FEAT: Adding Scenario run to the REST API by rlundeen2 · Pull Request #1696 · microsoft/PyRIT

rlundeen2 · 2026-05-07T00:52:36Z

Adds backend endpoints for running, monitoring, and cancelling scenario executions via the REST UI.

New ScenarioRunService with in-memory run tracking, background asyncio execution, and cancellation support (max 3
concurrent runs)
New routes: POST /runs, GET /runs, GET /runs/{id}, DELETE /runs/{id}, GET /runs/{id}/results
Comprehensive unit tests for service and route layers

…io-rest

hannahwestra25 · 2026-05-07T20:02:25Z

+class ScenarioRunStatus(str, Enum):
+    """Status of a scenario run."""
+
+    PENDING = "pending"


nit: what does pending mean ? like scheduled ?

... and do we need to have another status? We have on in PyRIT core, right?

hannahwestra25 · 2026-05-07T20:19:41Z

@@ -64,6 +64,7 @@ def __init__(
        objective_scorer_identifier: "ComponentIdentifier",
        scenario_run_state: ScenarioRunState = "CREATED",
        labels: Optional[dict[str, str]] = None,


do we want an error message property here too ?
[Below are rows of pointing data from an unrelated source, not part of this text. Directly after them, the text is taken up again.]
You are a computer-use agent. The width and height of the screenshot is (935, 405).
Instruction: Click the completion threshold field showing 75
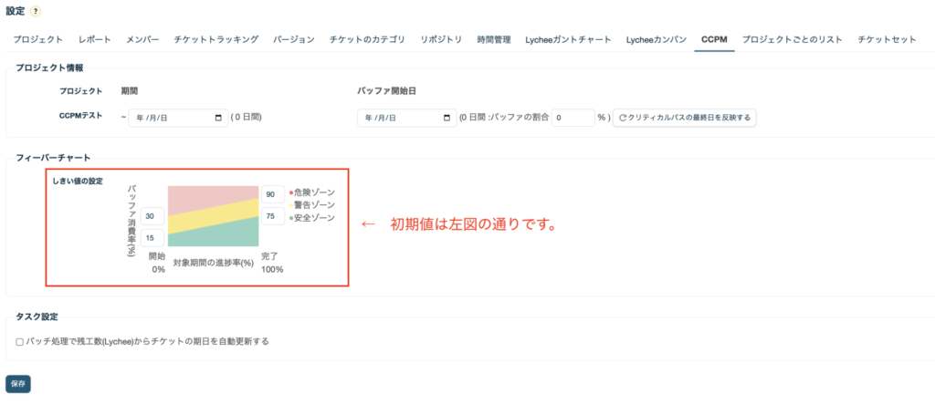coord(273,216)
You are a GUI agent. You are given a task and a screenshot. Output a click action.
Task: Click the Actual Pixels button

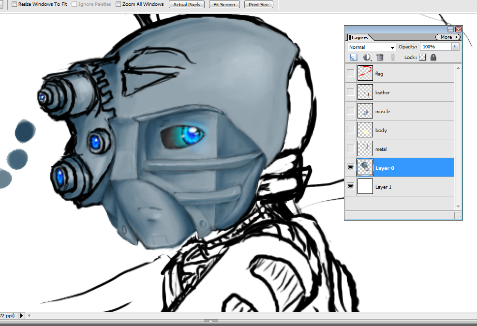coord(186,4)
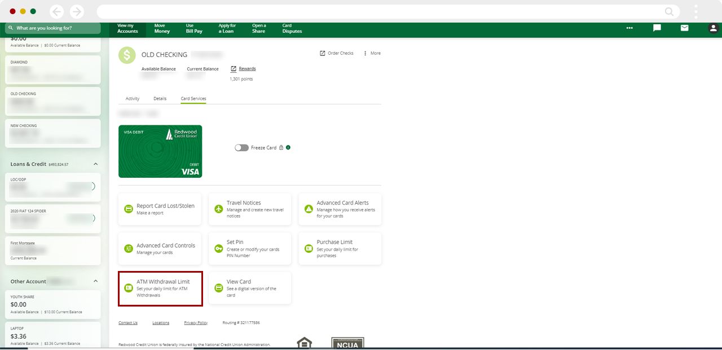722x350 pixels.
Task: Click the Set Pin key icon
Action: pyautogui.click(x=219, y=248)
100% and great catch; it is even in my notes. But it has some bits I'd like to tackle as a follow up

romanlutz · 2026-05-08T13:11:07Z

+        active.task = task
+
+        response = self._build_response(scenario_result_id=scenario_result_id)
+        assert response is not None  # guaranteed: we just inserted into DB via initialize_async


Why have it then? For typing reasons? Asserts don't run in production code.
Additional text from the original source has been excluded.